### [Problem]
Read the lines below, and copy any that contain the string "agent".
### Records for the task
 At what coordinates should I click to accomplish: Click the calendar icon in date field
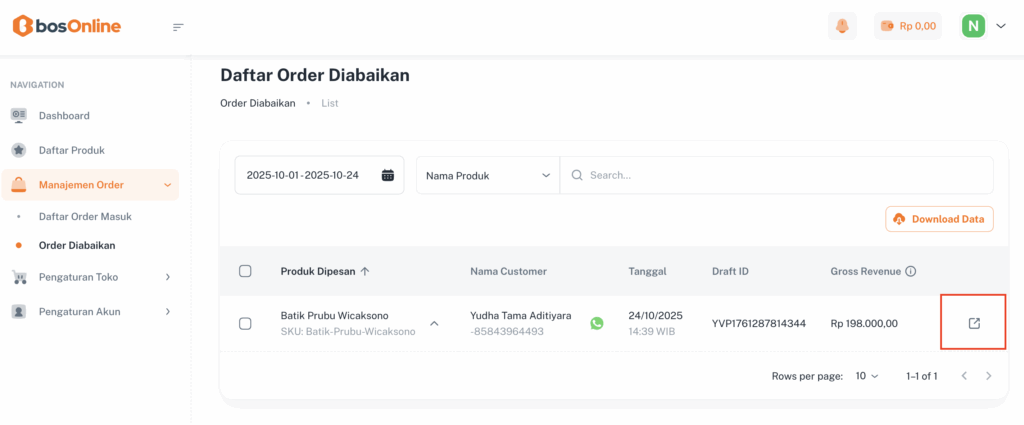point(388,175)
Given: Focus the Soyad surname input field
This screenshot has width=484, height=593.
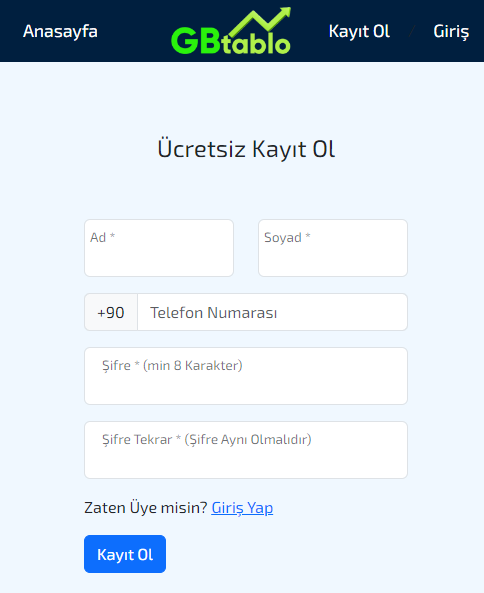Looking at the screenshot, I should 333,248.
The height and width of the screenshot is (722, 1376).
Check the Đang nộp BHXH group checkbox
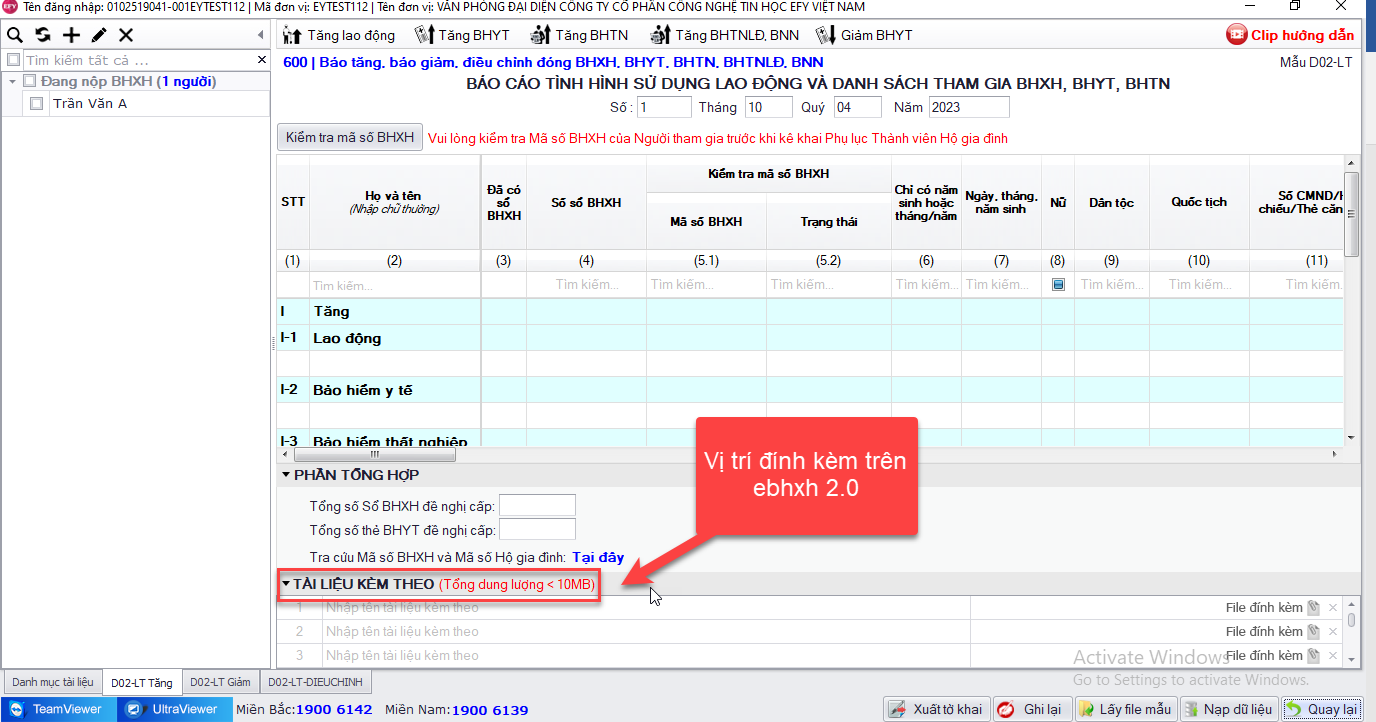(29, 81)
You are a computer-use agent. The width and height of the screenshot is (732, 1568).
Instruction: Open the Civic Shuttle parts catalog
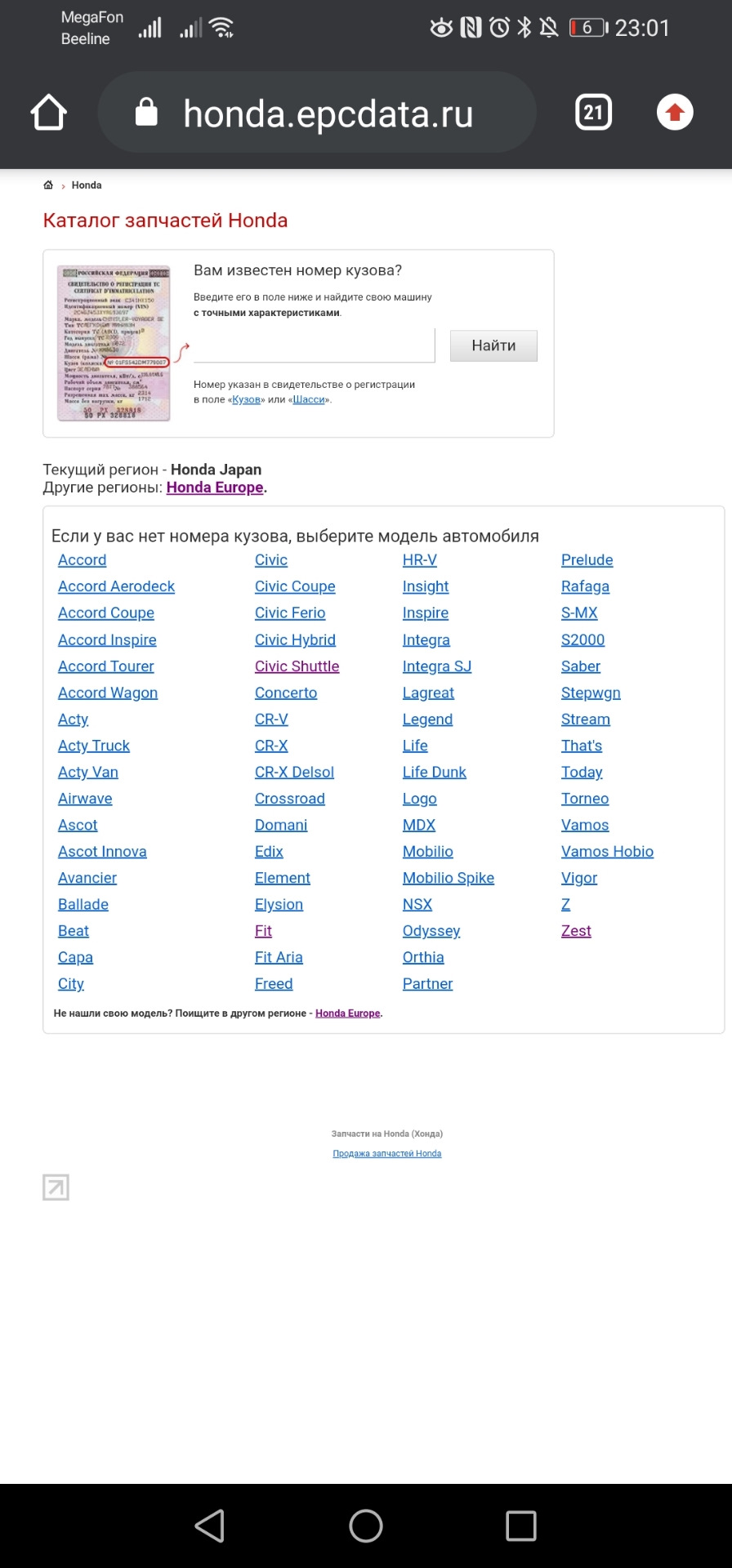(x=297, y=666)
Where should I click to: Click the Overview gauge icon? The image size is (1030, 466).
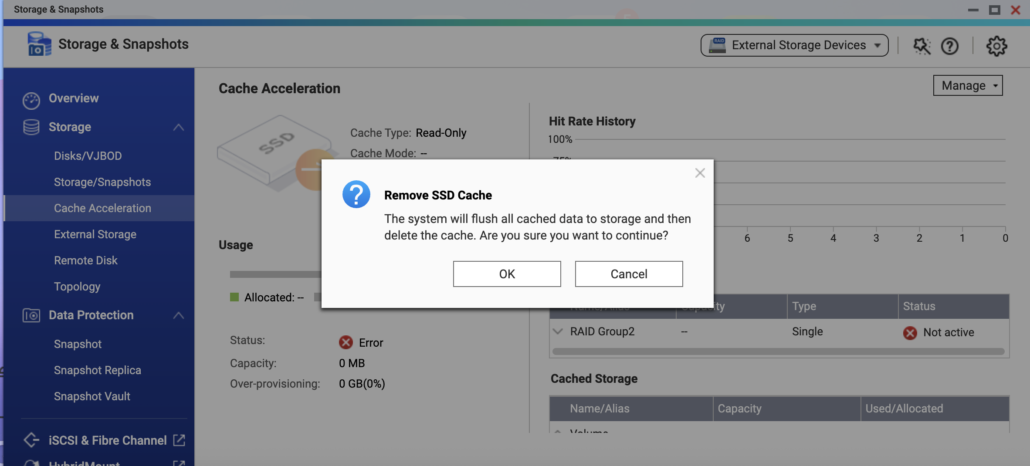pyautogui.click(x=32, y=100)
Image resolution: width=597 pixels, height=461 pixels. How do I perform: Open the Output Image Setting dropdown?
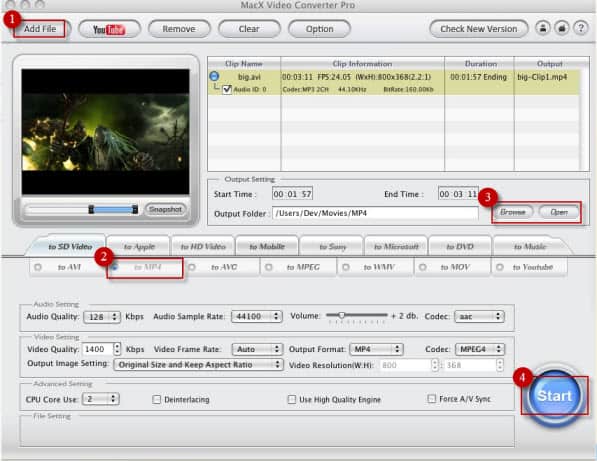pos(198,365)
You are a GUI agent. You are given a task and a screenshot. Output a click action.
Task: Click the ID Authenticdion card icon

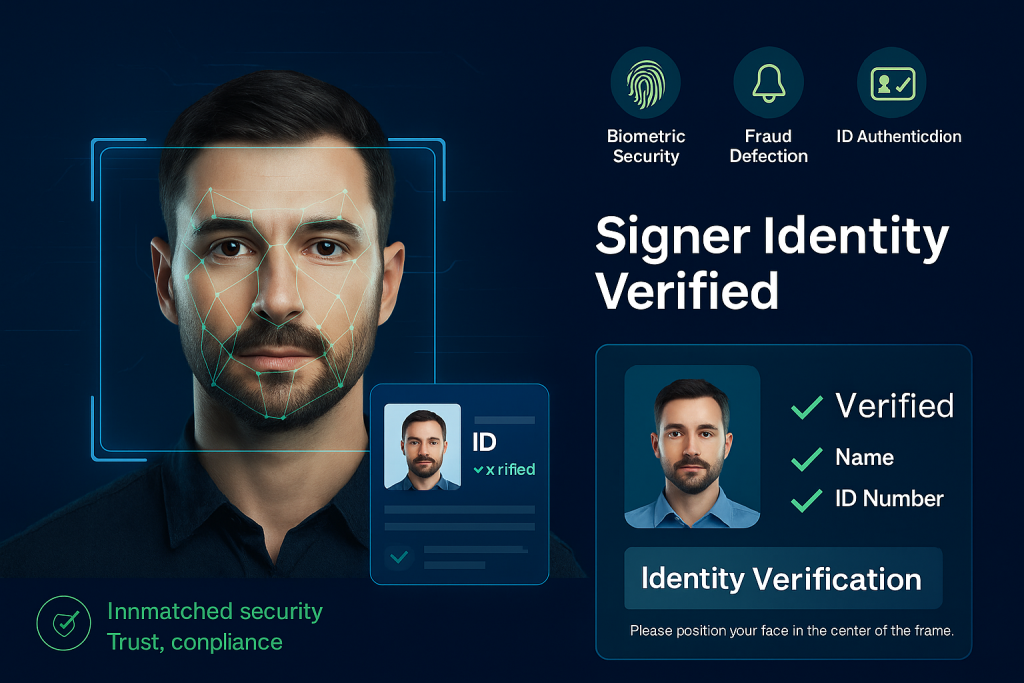tap(892, 83)
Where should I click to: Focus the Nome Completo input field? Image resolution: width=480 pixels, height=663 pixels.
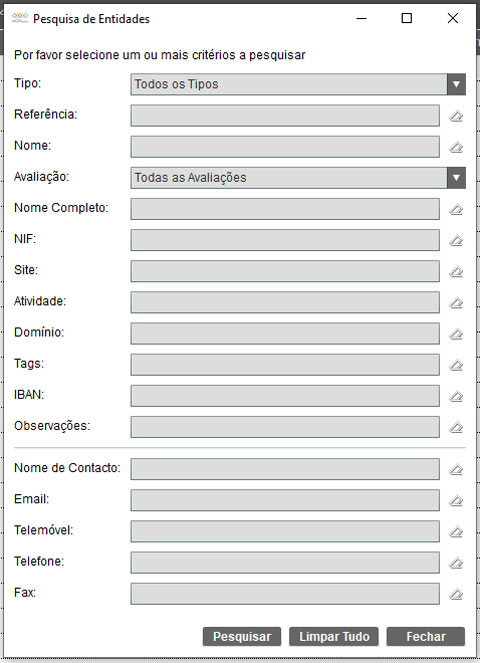pyautogui.click(x=285, y=209)
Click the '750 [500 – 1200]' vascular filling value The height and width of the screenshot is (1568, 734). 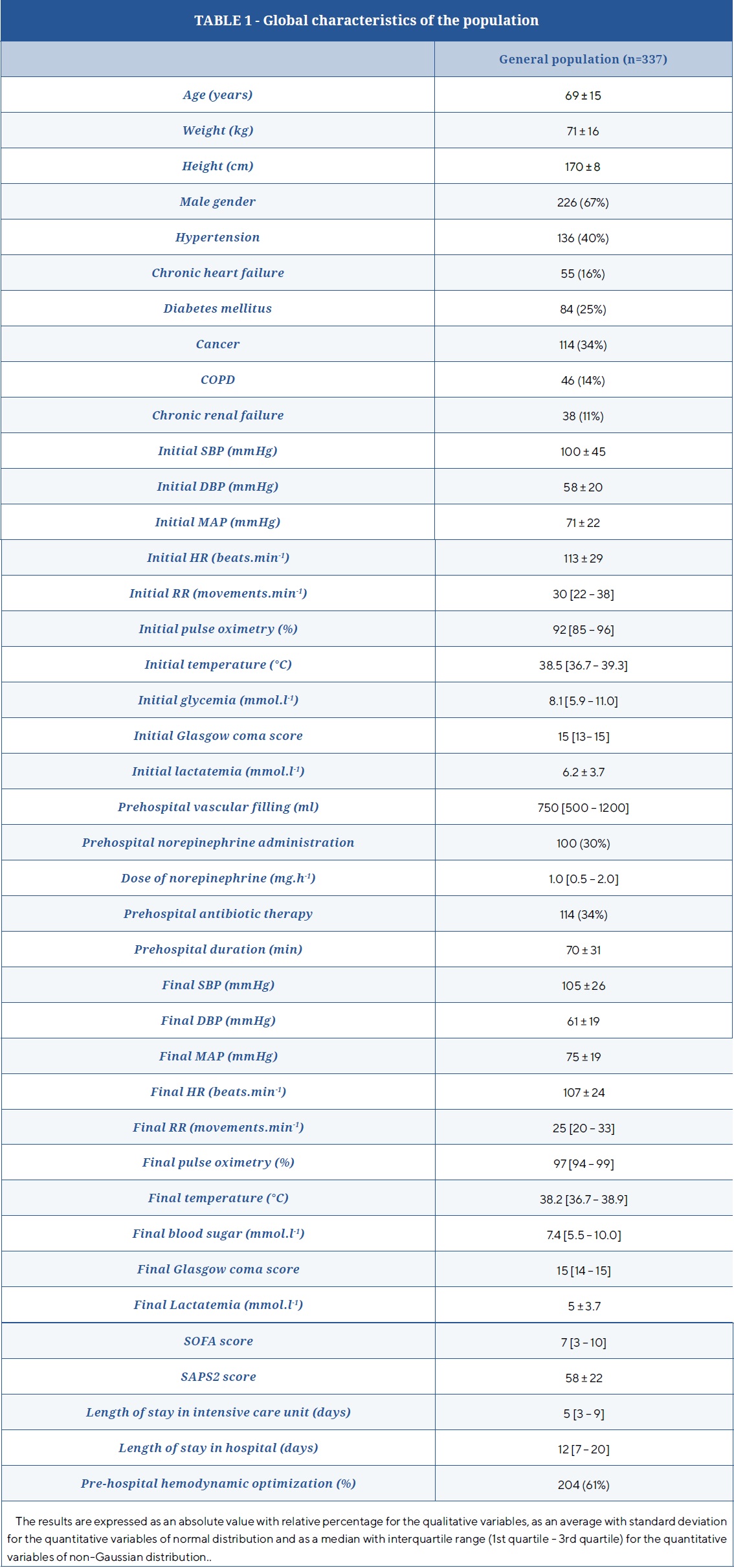pyautogui.click(x=583, y=808)
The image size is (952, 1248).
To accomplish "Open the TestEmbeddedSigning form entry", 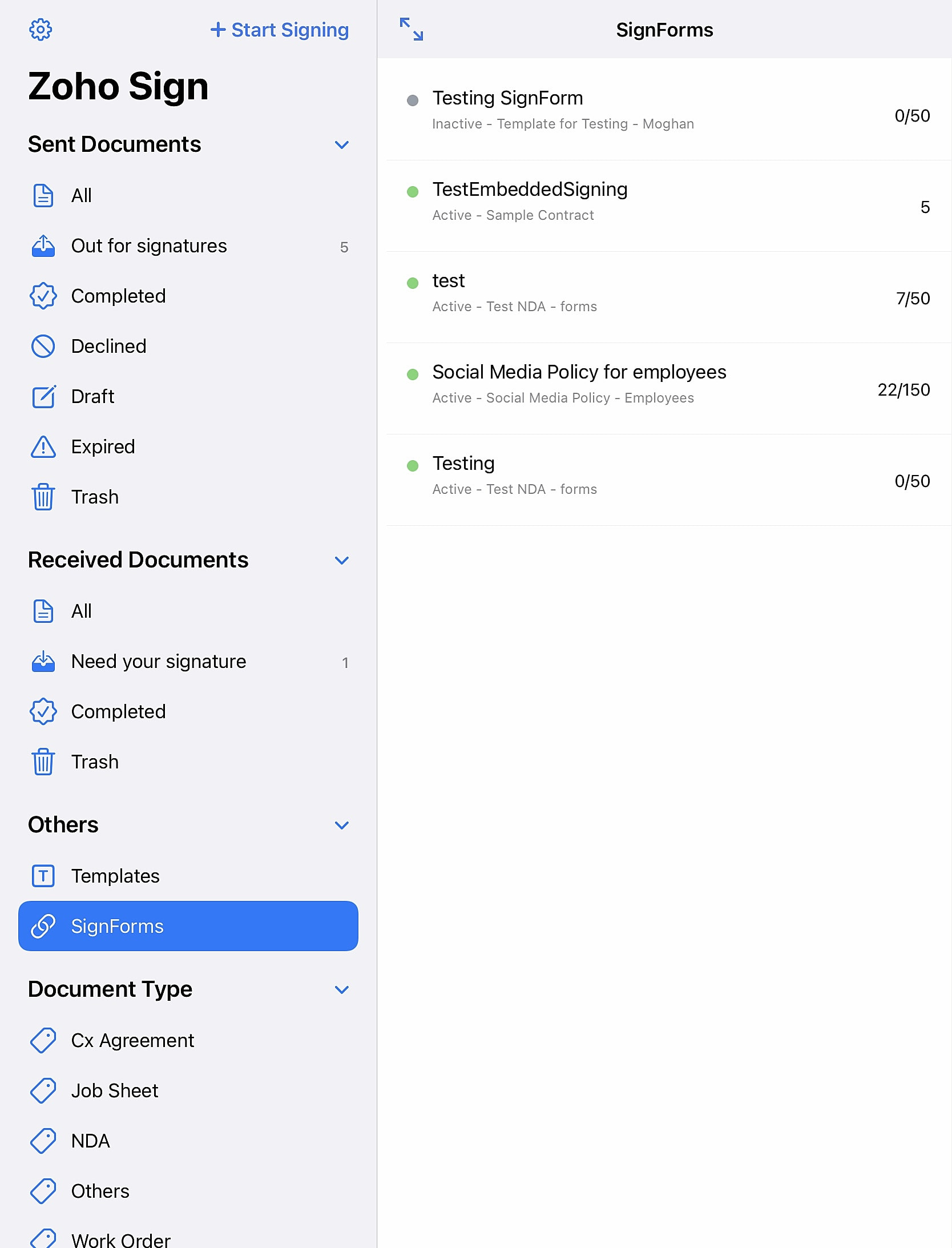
######
### [Response to this exercise]
You are a computer-use agent. The width and height of the screenshot is (732, 1568).
You are a GUI agent. You are given a task and a screenshot. Output a click action.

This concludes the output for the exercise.